[[ Data records, beginning ]]
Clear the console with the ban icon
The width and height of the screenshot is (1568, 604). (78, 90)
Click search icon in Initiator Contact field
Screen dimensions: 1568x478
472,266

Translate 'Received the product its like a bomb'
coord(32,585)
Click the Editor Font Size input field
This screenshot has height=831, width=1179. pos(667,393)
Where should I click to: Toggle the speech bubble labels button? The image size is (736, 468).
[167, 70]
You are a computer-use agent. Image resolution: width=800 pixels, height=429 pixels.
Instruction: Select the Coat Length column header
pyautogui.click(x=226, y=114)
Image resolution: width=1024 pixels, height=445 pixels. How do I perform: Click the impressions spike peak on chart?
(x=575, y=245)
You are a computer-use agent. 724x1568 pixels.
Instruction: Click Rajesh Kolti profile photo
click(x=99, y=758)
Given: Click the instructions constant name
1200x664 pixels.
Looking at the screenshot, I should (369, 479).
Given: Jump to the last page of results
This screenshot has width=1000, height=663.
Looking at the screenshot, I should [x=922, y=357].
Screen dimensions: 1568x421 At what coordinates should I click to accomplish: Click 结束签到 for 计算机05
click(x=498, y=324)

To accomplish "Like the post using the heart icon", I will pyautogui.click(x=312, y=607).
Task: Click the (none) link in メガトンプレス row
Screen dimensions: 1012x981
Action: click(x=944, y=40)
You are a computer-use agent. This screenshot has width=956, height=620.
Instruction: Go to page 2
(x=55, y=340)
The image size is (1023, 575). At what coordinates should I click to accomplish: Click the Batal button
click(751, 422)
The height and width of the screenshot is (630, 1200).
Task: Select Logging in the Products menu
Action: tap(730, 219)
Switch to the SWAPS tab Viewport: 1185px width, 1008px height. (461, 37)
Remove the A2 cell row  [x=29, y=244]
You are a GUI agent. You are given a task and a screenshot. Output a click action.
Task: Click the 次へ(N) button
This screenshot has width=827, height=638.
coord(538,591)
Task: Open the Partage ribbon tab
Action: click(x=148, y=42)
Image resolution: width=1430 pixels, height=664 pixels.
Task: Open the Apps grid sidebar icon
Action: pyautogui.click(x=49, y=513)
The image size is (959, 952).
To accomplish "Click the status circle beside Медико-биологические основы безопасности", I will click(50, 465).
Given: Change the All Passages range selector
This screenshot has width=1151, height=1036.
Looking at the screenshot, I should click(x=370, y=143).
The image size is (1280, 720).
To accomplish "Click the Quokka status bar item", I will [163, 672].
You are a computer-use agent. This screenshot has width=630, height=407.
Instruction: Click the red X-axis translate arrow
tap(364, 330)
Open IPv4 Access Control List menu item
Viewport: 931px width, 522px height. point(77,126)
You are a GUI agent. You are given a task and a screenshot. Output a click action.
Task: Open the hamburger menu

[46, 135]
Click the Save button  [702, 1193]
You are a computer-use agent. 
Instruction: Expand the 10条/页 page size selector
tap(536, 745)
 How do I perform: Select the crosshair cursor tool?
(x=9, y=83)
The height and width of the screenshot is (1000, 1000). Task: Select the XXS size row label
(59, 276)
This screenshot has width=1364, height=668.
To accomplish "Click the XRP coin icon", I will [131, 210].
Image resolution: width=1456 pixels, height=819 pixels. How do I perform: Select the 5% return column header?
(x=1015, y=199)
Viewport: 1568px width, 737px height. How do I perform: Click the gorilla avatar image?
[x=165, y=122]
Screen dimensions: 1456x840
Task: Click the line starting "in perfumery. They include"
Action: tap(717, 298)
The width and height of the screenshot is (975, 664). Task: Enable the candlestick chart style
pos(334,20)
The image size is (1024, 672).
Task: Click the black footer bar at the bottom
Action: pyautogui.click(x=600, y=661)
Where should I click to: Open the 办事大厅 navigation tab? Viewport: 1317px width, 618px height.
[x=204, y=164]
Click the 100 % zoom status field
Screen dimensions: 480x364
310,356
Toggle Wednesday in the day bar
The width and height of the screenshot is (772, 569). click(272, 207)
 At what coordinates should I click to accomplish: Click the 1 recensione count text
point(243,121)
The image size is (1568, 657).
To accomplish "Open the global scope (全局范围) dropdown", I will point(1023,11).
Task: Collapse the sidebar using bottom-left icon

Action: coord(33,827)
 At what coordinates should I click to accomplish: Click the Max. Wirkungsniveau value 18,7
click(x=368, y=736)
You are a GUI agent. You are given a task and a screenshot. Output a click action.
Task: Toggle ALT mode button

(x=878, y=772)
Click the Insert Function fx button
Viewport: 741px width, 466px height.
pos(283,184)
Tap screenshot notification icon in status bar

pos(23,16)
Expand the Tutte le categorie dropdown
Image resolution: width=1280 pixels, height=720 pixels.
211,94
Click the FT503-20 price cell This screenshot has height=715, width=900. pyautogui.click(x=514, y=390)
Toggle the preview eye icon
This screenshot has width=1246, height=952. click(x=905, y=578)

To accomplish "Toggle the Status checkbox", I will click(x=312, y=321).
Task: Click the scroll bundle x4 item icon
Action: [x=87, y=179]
[[ Data records, end ]]
Each line above must be printed exactly as it appears.

-- Task response --
Clear the console with the ban icon
The width and height of the screenshot is (1568, 604). (78, 90)
Click search icon in Initiator Contact field
Screen dimensions: 1568x478
472,266

Translate 'Received the product its like a bomb'
coord(32,585)
Click the Editor Font Size input field
This screenshot has height=831, width=1179. pos(667,393)
Where should I click to: Toggle the speech bubble labels button? The image size is (736, 468).
[167, 70]
You are a computer-use agent. Image resolution: width=800 pixels, height=429 pixels.
Instruction: Select the Coat Length column header
pyautogui.click(x=226, y=114)
Image resolution: width=1024 pixels, height=445 pixels. How do I perform: Click the impressions spike peak on chart?
(x=575, y=245)
You are a computer-use agent. 724x1568 pixels.
Instruction: Click Rajesh Kolti profile photo
click(x=99, y=758)
Given: Click the instructions constant name
1200x664 pixels.
Looking at the screenshot, I should (369, 479).
Given: Jump to the last page of results
This screenshot has width=1000, height=663.
Looking at the screenshot, I should [x=922, y=357].
Screen dimensions: 1568x421 At what coordinates should I click to accomplish: Click 结束签到 for 计算机05
click(x=498, y=324)

To accomplish "Like the post using the heart icon", I will pyautogui.click(x=312, y=607).
Task: Click the (none) link in メガトンプレス row
Screen dimensions: 1012x981
Action: click(x=944, y=40)
You are a computer-use agent. This screenshot has width=956, height=620.
Instruction: Go to page 2
(x=55, y=340)
The image size is (1023, 575). At what coordinates should I click to accomplish: Click the Batal button
click(751, 422)
The height and width of the screenshot is (630, 1200).
Task: Select Logging in the Products menu
Action: tap(730, 219)
Switch to the SWAPS tab Viewport: 1185px width, 1008px height. (461, 37)
Remove the A2 cell row  [x=29, y=244]
You are a GUI agent. You are given a task and a screenshot. Output a click action.
Task: Click the 次へ(N) button
This screenshot has width=827, height=638.
coord(538,591)
Task: Open the Partage ribbon tab
Action: click(x=148, y=42)
Image resolution: width=1430 pixels, height=664 pixels.
Task: Open the Apps grid sidebar icon
Action: pyautogui.click(x=49, y=513)
The image size is (959, 952).
To accomplish "Click the status circle beside Медико-биологические основы безопасности", I will click(50, 465).
Given: Change the All Passages range selector
This screenshot has width=1151, height=1036.
Looking at the screenshot, I should click(x=370, y=143).
The image size is (1280, 720).
To accomplish "Click the Quokka status bar item", I will [163, 672].
You are a computer-use agent. This screenshot has width=630, height=407.
Instruction: Click the red X-axis translate arrow
tap(364, 330)
Open IPv4 Access Control List menu item
Viewport: 931px width, 522px height. point(77,126)
You are a GUI agent. You are given a task and a screenshot. Output a click action.
Task: Open the hamburger menu

[46, 135]
Click the Save button  [702, 1193]
You are a computer-use agent. 
Instruction: Expand the 10条/页 page size selector
tap(536, 745)
 How do I perform: Select the crosshair cursor tool?
(x=9, y=83)
The height and width of the screenshot is (1000, 1000). Task: Select the XXS size row label
(59, 276)
This screenshot has width=1364, height=668.
To accomplish "Click the XRP coin icon", I will [131, 210].
Image resolution: width=1456 pixels, height=819 pixels. How do I perform: Select the 5% return column header?
(x=1015, y=199)
Viewport: 1568px width, 737px height. How do I perform: Click the gorilla avatar image?
[x=165, y=122]
Screen dimensions: 1456x840
Task: Click the line starting "in perfumery. They include"
Action: tap(717, 298)
The width and height of the screenshot is (975, 664). Task: Enable the candlestick chart style
pos(334,20)
The image size is (1024, 672).
Task: Click the black footer bar at the bottom
Action: pyautogui.click(x=600, y=661)
Where should I click to: Open the 办事大厅 navigation tab? Viewport: 1317px width, 618px height.
[x=204, y=164]
Click the 100 % zoom status field
Screen dimensions: 480x364
310,356
Toggle Wednesday in the day bar
The width and height of the screenshot is (772, 569). click(272, 207)
 At what coordinates should I click to accomplish: Click the 1 recensione count text
point(243,121)
The image size is (1568, 657).
To accomplish "Open the global scope (全局范围) dropdown", I will point(1023,11).
Task: Collapse the sidebar using bottom-left icon

Action: coord(33,827)
 At what coordinates should I click to accomplish: Click the Max. Wirkungsniveau value 18,7
click(x=368, y=736)
You are a GUI agent. You are given a task and a screenshot. Output a click action.
Task: Toggle ALT mode button

(x=878, y=772)
Click the Insert Function fx button
Viewport: 741px width, 466px height.
pos(283,184)
Tap screenshot notification icon in status bar

pos(23,16)
Expand the Tutte le categorie dropdown
Image resolution: width=1280 pixels, height=720 pixels.
211,94
Click the FT503-20 price cell This screenshot has height=715, width=900. pyautogui.click(x=514, y=390)
Toggle the preview eye icon
This screenshot has width=1246, height=952. click(x=905, y=578)

To accomplish "Toggle the Status checkbox", I will click(x=312, y=321).
Task: Click the scroll bundle x4 item icon
Action: [x=87, y=179]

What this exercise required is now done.